Morgan Stanley’s U.S. economics team has trimmed its growth forecast for the year, and the reasoning is refreshingly specific: the pump is going to swallow the refund. On the firm’s Thoughts on the Market podcast, the team cut its U.S. growth outlook by roughly 0.3 to 0.4 percentage points, with elevated energy prices doing most of the work.
The anchor argument from the team: “Higher gas prices that we have now and likely to have for the rest of the year are going to be more than enough to offset any boost to consumer spending from the higher tax refunds this year.”
The Setup Behind the Cut
The data backs the concern. WTI crude touched $114.58 a barrel on April 7, 2026, the high of the recent dataset, and was still trading at $99.89 on April 27. For comparison, April 2025 WTI ranged $59.55 to $72.12 a barrel. That repricing is showing up in household budgets. BEA monthly data shows gasoline outlays jumped to $503.7 billion (annualized) in March 2026 from $422.4 billion in February.
The macro picture is already softening. Real GDP grew 2.0% in 2026 Q1, with personal consumption contributing just 1.6%, the weakest reading in the recent cycle. The savings rate has slipped to 4.0% from 5.2% a year earlier, leaving households with less cushion to absorb a fuel shock.
Gas vs. Refunds: One Macro Variable Cancels Another
Tax refunds typically arrive as a discretionary tailwind in the spring. Morgan Stanley’s point is that gasoline is now a non-discretionary cash drain large enough to cancel that lift. Layered on top, already restrictive monetary policy and tight financial conditions amplify the energy drag rather than cushion it.

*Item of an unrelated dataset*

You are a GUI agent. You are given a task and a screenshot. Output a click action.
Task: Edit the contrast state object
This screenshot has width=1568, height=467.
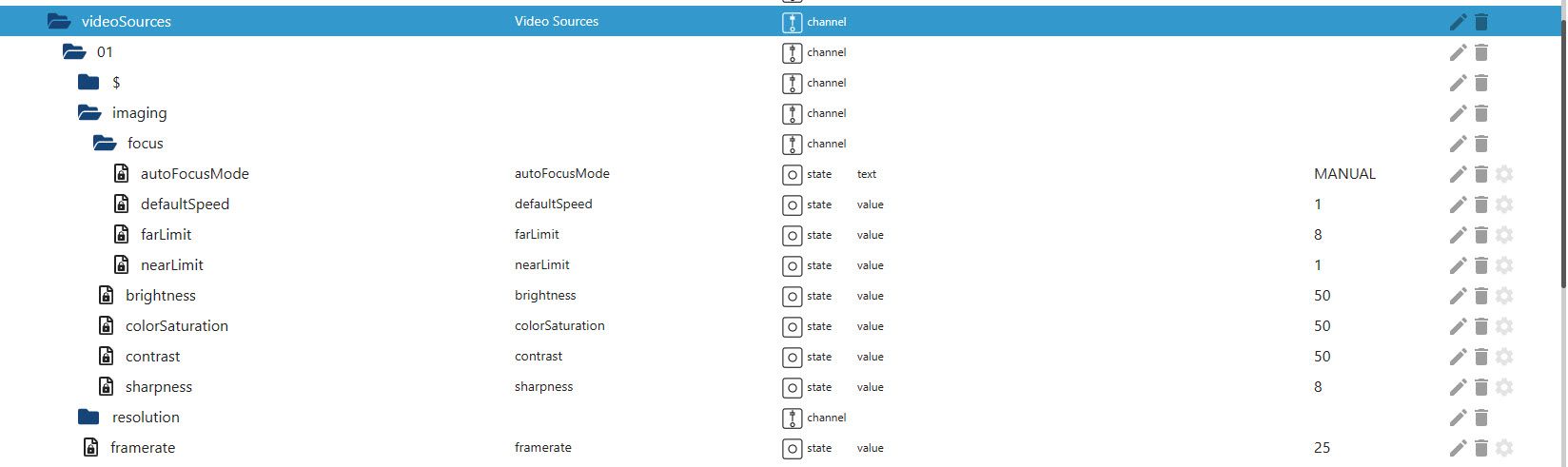1458,357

If gas prices remain high for the long term and if the investments surrounding AI slow down, growth could come down even faster. That said, Morgan Stanley won’t be proven right if oil prices decrease quickly and investments into AI keep accelerating. Hyperscalers spending hundreds of billions out of their record balance sheet is plenty of stimulus for the economy.
The Inflation Nuance Bond Investors Should Watch
Here is where the call gets interesting for portfolio decisions. The energy PCE index rose 11.56% month-over-month in March 2026 and 14.43% year-over-year. Core PCE moved only 0.29% on the month and 3.2% year-over-year. The Morgan Stanley team expects limited pass-through to core inflation, consistent with the historical pattern where energy spikes lift headline prints and then fade.

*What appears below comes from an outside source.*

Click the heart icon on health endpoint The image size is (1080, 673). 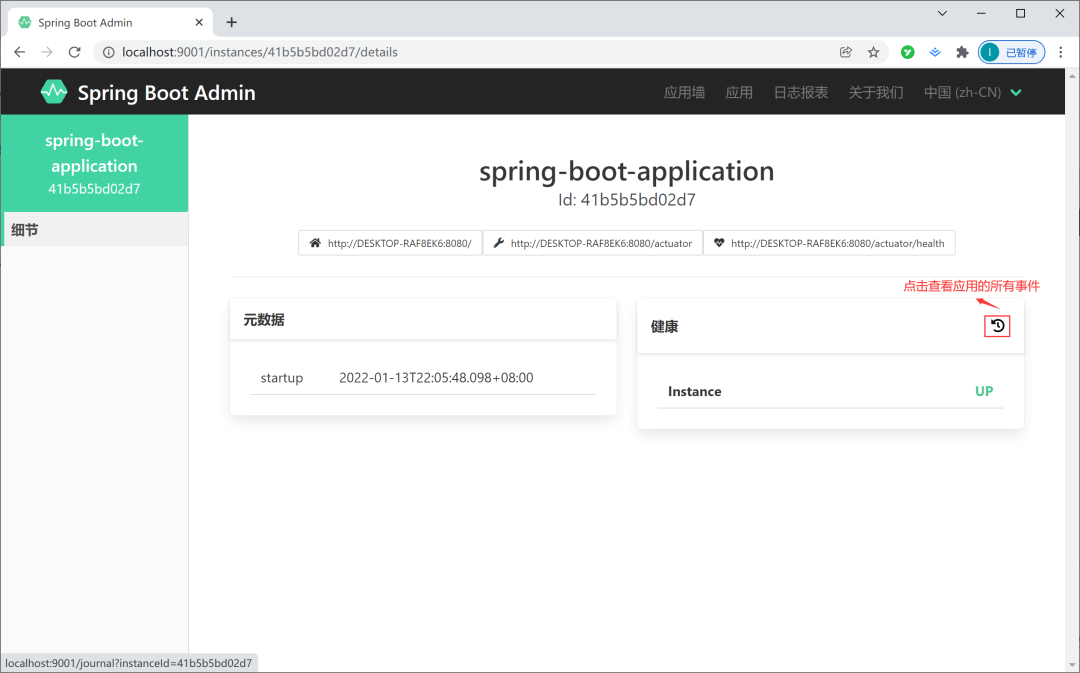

Slower growth without a sticky core inflation problem is a very different macro regime than stagflation. For equity investors, the read-through points to consumer-facing names where wallet share is most exposed to fuel costs. For bond investors, the question is whether the Fed treats this as a demand drag (dovish) or a headline inflation flare (hawkish hold). Investors can listen to the full Morgan Stanley podcast here for the team’s framing in their own words.
What to watch next: the trajectory of WTI through summer driving season, the next core PCE print, and whether Q2 personal consumption decelerates further from the 1.6% Q1 reading.